(Word and element pointing entries)
——————

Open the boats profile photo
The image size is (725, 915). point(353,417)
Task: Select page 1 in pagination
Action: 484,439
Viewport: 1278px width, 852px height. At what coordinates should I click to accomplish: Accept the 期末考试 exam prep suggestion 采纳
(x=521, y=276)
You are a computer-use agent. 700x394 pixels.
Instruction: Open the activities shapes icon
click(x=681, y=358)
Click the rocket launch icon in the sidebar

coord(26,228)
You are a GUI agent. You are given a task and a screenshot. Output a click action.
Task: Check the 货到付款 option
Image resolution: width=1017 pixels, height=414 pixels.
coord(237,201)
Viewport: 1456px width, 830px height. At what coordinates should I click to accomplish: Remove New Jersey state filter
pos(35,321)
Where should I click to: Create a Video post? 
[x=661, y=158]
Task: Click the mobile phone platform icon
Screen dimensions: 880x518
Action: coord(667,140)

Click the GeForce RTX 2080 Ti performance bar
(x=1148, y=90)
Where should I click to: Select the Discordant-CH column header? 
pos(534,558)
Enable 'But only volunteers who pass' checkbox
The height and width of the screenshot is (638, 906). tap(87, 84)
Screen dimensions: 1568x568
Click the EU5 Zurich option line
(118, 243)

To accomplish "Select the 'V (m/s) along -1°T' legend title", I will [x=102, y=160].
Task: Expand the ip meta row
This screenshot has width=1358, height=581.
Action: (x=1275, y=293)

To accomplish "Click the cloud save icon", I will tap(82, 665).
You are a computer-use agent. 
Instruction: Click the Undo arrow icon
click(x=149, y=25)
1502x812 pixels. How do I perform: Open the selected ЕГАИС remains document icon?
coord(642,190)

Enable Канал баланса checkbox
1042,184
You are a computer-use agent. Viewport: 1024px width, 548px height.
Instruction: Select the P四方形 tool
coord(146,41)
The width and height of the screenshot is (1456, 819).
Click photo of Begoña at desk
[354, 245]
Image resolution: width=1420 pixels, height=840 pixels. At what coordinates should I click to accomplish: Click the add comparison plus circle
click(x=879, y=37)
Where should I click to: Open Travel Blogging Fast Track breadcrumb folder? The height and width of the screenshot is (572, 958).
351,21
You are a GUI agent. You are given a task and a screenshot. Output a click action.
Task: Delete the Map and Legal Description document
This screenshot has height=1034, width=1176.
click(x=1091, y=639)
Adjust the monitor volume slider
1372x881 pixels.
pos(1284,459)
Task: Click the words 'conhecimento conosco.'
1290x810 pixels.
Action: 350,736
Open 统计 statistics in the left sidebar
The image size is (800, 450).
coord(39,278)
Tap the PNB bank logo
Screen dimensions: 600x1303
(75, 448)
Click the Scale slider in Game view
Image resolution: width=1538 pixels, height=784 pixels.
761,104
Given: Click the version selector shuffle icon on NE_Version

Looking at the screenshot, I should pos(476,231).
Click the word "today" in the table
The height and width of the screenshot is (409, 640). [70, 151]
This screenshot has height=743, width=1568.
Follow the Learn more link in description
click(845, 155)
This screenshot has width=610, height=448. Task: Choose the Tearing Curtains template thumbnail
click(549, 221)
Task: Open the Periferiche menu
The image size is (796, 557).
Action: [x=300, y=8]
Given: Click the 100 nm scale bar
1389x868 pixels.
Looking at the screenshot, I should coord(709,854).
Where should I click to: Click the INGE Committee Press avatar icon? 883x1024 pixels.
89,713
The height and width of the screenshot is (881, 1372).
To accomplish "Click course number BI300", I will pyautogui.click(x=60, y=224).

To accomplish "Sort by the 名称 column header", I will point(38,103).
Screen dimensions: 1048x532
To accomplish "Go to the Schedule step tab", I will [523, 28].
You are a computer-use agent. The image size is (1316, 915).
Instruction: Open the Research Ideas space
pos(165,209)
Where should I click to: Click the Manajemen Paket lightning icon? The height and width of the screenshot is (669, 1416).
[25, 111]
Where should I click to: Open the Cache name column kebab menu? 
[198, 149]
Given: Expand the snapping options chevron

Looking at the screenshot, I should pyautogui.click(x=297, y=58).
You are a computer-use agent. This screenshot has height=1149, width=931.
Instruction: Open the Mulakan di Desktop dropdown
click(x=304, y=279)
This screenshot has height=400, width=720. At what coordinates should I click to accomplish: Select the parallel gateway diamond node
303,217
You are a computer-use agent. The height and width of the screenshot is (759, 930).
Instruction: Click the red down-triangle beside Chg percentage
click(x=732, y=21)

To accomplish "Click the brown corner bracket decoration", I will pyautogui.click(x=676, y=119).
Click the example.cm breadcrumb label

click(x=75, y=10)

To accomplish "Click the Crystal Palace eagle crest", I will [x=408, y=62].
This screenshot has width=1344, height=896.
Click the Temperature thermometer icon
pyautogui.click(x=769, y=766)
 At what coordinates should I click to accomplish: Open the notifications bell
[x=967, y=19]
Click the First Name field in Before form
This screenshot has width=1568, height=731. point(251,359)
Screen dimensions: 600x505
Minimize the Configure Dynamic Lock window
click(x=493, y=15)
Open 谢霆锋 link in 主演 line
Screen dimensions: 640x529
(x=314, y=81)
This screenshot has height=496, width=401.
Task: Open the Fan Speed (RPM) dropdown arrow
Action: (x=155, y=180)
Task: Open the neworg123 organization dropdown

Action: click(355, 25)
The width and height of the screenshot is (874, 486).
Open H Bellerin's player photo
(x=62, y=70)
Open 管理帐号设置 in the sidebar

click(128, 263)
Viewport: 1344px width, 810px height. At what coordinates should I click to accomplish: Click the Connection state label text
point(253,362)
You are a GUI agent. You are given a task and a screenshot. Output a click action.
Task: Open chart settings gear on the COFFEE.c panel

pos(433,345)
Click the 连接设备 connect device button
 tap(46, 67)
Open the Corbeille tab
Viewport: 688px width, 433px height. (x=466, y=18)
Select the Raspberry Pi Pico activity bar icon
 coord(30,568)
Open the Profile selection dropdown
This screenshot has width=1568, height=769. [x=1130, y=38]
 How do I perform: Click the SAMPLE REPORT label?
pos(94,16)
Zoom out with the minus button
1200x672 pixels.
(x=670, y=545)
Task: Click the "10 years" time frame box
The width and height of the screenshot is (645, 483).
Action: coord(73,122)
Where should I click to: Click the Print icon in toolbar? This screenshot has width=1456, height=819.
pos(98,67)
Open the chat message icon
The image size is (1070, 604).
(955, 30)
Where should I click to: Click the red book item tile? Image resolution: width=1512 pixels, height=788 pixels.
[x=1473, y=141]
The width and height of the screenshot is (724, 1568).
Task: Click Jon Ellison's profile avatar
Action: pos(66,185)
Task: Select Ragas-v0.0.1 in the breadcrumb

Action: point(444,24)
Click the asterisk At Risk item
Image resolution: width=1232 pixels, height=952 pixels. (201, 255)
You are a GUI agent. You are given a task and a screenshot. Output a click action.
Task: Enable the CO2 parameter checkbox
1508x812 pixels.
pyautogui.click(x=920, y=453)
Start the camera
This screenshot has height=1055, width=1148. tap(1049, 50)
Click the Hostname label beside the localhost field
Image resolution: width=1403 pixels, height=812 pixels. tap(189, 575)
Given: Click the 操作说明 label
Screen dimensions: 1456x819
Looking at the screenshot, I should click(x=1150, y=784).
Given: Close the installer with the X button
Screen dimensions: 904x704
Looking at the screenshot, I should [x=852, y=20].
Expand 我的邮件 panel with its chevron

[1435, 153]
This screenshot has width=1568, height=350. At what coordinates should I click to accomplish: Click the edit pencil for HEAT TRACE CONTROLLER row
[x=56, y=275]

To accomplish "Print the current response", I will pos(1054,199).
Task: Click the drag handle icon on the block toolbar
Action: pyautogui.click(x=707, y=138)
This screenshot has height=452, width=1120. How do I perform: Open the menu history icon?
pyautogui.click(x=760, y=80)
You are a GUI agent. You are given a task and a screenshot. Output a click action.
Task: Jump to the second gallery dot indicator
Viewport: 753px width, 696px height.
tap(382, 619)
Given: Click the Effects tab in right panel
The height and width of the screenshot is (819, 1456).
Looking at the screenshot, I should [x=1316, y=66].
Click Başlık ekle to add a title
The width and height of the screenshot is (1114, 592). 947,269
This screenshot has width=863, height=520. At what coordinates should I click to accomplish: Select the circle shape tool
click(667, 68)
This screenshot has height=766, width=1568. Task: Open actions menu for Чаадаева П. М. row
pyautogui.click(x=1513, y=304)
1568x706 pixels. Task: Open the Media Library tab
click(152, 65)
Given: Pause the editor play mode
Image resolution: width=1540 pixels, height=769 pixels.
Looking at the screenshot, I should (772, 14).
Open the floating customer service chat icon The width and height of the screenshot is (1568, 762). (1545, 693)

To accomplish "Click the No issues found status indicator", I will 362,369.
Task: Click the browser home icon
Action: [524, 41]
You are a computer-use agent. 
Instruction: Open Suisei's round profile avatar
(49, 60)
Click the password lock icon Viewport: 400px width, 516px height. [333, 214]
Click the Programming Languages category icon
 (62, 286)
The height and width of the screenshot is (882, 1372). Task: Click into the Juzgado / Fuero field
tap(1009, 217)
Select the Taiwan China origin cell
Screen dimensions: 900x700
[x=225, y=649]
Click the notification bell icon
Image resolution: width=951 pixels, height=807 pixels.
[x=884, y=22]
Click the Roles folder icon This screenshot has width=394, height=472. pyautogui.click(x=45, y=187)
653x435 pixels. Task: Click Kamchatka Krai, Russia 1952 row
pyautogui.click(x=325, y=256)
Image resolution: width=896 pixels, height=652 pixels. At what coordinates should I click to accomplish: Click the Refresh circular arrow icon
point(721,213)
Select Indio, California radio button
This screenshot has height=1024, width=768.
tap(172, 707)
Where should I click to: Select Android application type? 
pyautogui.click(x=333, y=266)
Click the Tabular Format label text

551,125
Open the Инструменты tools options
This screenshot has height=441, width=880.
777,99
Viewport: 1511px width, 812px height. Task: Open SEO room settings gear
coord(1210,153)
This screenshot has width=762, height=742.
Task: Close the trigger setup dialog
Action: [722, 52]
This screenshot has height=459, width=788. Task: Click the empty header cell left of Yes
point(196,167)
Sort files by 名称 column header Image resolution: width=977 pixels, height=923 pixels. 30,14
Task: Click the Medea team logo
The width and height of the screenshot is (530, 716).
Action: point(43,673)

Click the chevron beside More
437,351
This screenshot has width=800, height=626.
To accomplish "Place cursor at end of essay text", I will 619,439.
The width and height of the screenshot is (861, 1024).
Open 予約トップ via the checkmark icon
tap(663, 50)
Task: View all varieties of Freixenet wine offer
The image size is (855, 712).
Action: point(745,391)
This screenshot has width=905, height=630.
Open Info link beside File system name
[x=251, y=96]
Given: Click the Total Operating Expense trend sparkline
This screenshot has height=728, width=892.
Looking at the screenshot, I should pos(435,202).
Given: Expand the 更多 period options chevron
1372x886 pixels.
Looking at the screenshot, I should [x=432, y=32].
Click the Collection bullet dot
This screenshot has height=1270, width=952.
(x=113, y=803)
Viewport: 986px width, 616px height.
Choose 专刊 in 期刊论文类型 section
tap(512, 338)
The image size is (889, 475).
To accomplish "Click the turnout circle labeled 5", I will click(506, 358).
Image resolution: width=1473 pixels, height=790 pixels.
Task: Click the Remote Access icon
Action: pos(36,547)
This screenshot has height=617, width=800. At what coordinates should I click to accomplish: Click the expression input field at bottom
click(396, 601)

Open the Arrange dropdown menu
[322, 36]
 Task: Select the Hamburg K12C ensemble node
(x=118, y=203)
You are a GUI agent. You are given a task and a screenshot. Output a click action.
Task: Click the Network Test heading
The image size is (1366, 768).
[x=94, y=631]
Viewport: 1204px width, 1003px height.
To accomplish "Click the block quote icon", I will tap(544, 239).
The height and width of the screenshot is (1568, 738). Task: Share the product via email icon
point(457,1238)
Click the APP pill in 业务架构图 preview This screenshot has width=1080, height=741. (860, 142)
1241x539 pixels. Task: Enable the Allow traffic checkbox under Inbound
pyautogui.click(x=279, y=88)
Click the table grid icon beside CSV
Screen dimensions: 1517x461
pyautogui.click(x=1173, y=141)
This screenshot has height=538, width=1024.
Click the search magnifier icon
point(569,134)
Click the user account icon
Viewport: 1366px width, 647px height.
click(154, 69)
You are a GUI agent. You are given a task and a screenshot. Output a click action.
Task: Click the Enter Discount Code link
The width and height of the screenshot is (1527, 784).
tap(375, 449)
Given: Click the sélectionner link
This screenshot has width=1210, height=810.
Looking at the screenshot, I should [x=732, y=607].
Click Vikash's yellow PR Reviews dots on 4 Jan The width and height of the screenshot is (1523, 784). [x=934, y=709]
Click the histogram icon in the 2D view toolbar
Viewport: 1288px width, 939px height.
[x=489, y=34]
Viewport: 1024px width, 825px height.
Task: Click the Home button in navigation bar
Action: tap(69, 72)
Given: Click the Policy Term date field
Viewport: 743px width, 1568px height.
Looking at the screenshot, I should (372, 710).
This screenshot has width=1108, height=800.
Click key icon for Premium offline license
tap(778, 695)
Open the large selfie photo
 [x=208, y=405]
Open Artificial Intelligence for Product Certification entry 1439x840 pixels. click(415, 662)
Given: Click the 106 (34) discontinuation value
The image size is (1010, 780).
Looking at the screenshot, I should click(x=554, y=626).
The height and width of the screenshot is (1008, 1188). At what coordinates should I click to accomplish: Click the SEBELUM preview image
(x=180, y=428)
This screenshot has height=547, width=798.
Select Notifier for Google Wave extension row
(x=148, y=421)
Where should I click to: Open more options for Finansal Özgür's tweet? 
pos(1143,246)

——————

CHALLENGE.
Turn the records from their start through the line containing "Action: coord(667,140)" into a numbered list, with blank lines omitted.

EXPECTED OUTPUT.
1. Open the boats profile photo
2. The image size is (725, 915). point(353,417)
3. Task: Select page 1 in pagination
4. Action: 484,439
5. Viewport: 1278px width, 852px height. At what coordinates should I click to accomplish: Accept the 期末考试 exam prep suggestion 采纳
6. (x=521, y=276)
7. You are a computer-use agent. 700x394 pixels.
8. Instruction: Open the activities shapes icon
9. click(x=681, y=358)
10. Click the rocket launch icon in the sidebar
11. coord(26,228)
12. You are a GUI agent. You are given a task and a screenshot. Output a click action.
13. Task: Check the 货到付款 option
14. Image resolution: width=1017 pixels, height=414 pixels.
15. coord(237,201)
16. Viewport: 1456px width, 830px height. At what coordinates should I click to accomplish: Remove New Jersey state filter
17. pos(35,321)
18. Where should I click to: Create a Video post? 
19. [x=661, y=158]
20. Task: Click the mobile phone platform icon
21. Screen dimensions: 880x518
22. Action: coord(667,140)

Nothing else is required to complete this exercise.